■ EXERCISE INSTRUCTIONS
[1] List the major championships named in the Justin Lower profile below.
[2] Extend the Justin Lower profile below, starting after its final sentence.

===== TEXT EXCERPT

Personal information
- Born: April 4, 1989 (age 37) Akron, Ohio, U.S.
- Height: 5 ft 10 in (178 cm)
- Weight: 175 lb (79 kg)
- Sporting nationality: United States
- Residence: Uniontown, Ohio, U.S.

Career
- College: Malone University
- Turned professional: 2011
- Current tour: PGA Tour
- Former tour: Korn Ferry Tour
- Professional wins: 2
- Highest ranking: 74 (January 19, 2025) (as of August 9, 2026)

Best results in major championships
- Masters Tournament: DNP
- PGA Championship: T60: 2025
- U.S. Open: T50: 2024
- The Open Championship: DNP

= Justin Lower =

American professional golfer (born 1989)

Justin Lower (born April 4, 1989) is an American professional golfer.

==Amateur career==
Lower competed for Malone University in college. He was the 2010 NAIA champion.

==========
===== GIVEN DATA

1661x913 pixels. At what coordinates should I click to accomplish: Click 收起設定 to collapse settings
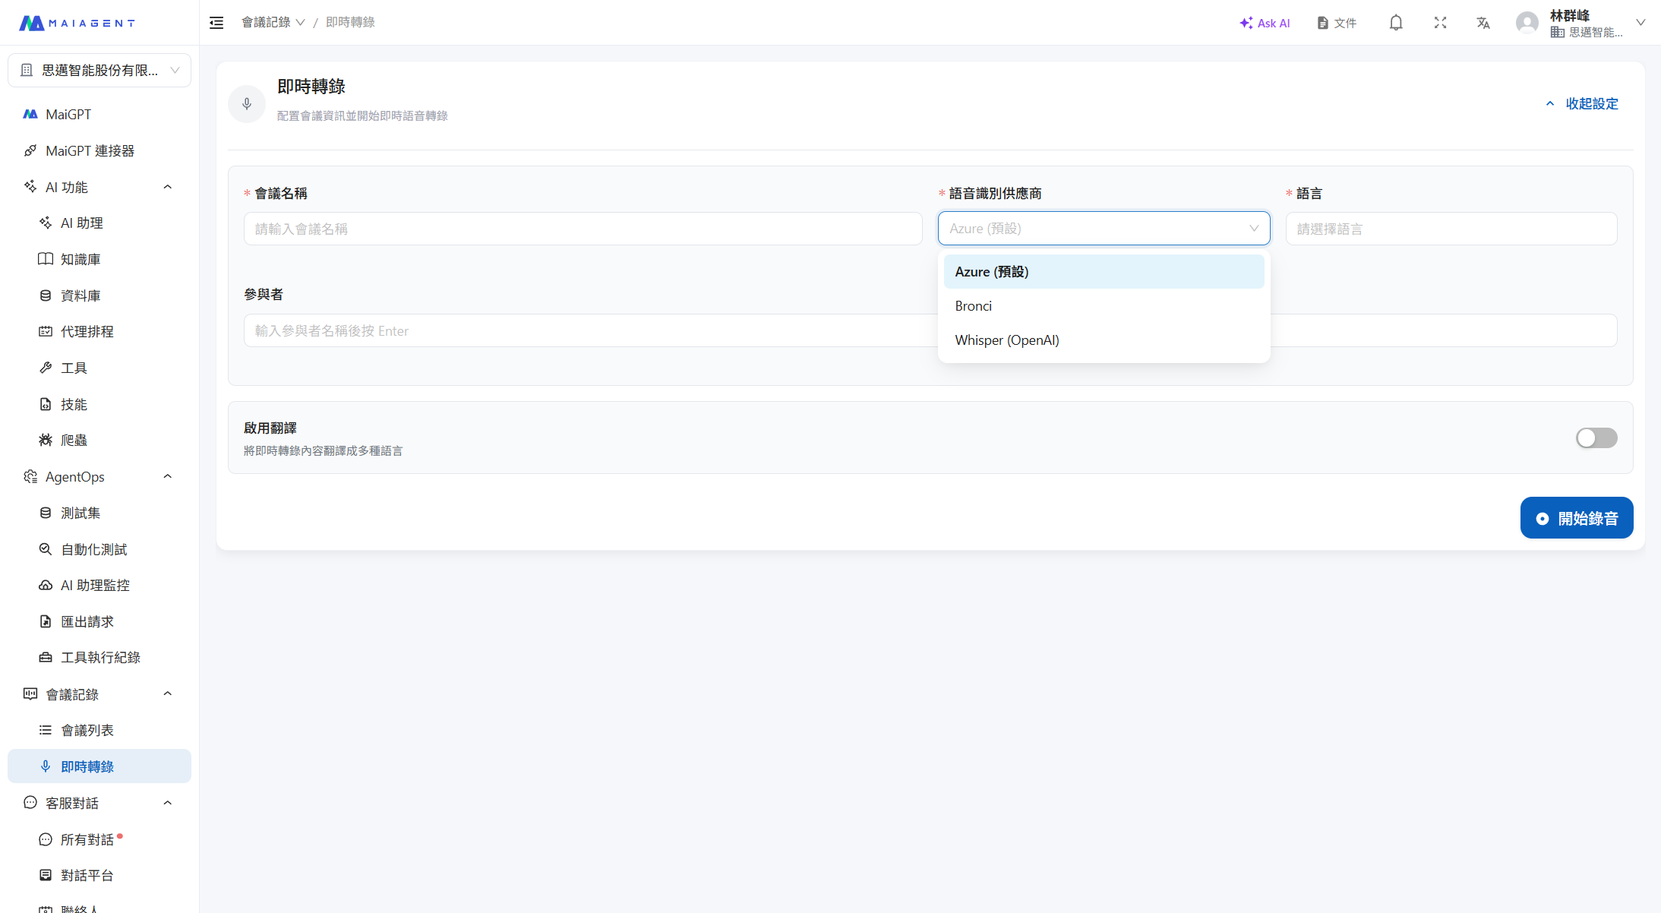tap(1583, 103)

==========

■ ANSWERS TO EACH TASK
[1] Masters Tournament, PGA Championship, U.S. Open, The Open Championship

[2]
==Professional career==
Lower began playing on the Web.com Tour (now Korn Ferry Tour) in 2014.

Lower won the Ohio Open in 2012 and 2015.

He won the Pro-Am division of the 2021 Korn Ferry BMW Charity Pro-Am with playing partner Doug Walker.

In 2021, he secured his PGA Tour card for the 2021–22 season on the last hole of the Korn Ferry Tour Championship.

==Amateur wins==
- 2010 NAIA Men's Golf Championship

==Professional wins (2)==
- 2012 Ohio Open
- 2015 Ohio Open

==Playoff record==
Korn Fery Tour playoff record (0–1)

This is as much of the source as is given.